SUPPLIED INFORMATION:
--------------------

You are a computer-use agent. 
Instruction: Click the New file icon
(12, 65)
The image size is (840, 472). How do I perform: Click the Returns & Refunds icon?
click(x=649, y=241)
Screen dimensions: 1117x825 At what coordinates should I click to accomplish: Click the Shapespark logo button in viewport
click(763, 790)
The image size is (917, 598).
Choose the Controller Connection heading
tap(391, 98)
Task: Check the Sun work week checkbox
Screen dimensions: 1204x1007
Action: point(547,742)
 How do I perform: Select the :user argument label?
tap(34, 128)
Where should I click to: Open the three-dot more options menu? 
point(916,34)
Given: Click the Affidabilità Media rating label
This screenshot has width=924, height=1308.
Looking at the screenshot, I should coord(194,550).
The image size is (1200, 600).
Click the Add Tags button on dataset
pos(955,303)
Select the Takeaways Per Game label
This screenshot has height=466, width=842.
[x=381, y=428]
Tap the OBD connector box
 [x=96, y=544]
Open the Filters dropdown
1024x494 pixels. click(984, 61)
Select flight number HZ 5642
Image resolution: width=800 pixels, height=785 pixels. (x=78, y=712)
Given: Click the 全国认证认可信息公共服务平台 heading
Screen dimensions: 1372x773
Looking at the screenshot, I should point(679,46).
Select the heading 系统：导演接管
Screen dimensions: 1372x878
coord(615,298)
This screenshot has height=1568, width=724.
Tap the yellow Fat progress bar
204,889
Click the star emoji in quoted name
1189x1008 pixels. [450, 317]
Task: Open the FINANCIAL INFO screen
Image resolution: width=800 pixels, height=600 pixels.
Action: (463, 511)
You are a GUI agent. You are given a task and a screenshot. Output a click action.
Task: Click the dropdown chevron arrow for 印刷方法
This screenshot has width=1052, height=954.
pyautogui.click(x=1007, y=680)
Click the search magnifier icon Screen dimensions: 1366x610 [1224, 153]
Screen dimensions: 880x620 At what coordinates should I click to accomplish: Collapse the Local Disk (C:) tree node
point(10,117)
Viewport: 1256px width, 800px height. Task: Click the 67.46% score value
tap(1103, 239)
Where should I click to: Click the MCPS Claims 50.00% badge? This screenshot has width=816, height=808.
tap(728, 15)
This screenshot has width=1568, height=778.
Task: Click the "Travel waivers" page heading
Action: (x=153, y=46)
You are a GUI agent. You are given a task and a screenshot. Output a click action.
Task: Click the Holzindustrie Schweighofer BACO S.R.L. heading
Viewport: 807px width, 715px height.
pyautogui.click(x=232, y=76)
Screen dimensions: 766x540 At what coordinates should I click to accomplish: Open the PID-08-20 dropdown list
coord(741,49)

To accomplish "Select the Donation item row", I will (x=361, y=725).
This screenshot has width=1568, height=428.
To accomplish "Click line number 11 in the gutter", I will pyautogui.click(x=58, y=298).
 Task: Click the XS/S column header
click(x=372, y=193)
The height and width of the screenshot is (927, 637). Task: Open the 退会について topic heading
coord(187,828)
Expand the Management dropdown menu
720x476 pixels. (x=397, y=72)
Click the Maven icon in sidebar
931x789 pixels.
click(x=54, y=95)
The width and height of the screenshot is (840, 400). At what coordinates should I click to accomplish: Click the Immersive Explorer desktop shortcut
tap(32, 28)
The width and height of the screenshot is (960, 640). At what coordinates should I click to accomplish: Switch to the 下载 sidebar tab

--------------------

AIM OF THE TASK: The lines to output run from the one containing "Click the search" through the last line of the records above; repeat them exactly and nothing more.

RESULT FOR THIS EXERCISE:
Click the search magnifier icon Screen dimensions: 1366x610 [1224, 153]
Screen dimensions: 880x620 At what coordinates should I click to accomplish: Collapse the Local Disk (C:) tree node
point(10,117)
Viewport: 1256px width, 800px height. Task: Click the 67.46% score value
tap(1103, 239)
Where should I click to: Click the MCPS Claims 50.00% badge? This screenshot has width=816, height=808.
tap(728, 15)
This screenshot has width=1568, height=778.
Task: Click the "Travel waivers" page heading
Action: (x=153, y=46)
You are a GUI agent. You are given a task and a screenshot. Output a click action.
Task: Click the Holzindustrie Schweighofer BACO S.R.L. heading
Viewport: 807px width, 715px height.
pyautogui.click(x=232, y=76)
Screen dimensions: 766x540 At what coordinates should I click to accomplish: Open the PID-08-20 dropdown list
coord(741,49)

To accomplish "Select the Donation item row", I will (x=361, y=725).
This screenshot has width=1568, height=428.
To accomplish "Click line number 11 in the gutter", I will pyautogui.click(x=58, y=298).
 Task: Click the XS/S column header
click(x=372, y=193)
The height and width of the screenshot is (927, 637). Task: Open the 退会について topic heading
coord(187,828)
Expand the Management dropdown menu
720x476 pixels. (x=397, y=72)
Click the Maven icon in sidebar
931x789 pixels.
click(x=54, y=95)
The width and height of the screenshot is (840, 400). At what coordinates should I click to accomplish: Click the Immersive Explorer desktop shortcut
tap(32, 28)
The width and height of the screenshot is (960, 640). At what coordinates should I click to accomplish: Switch to the 下载 sidebar tab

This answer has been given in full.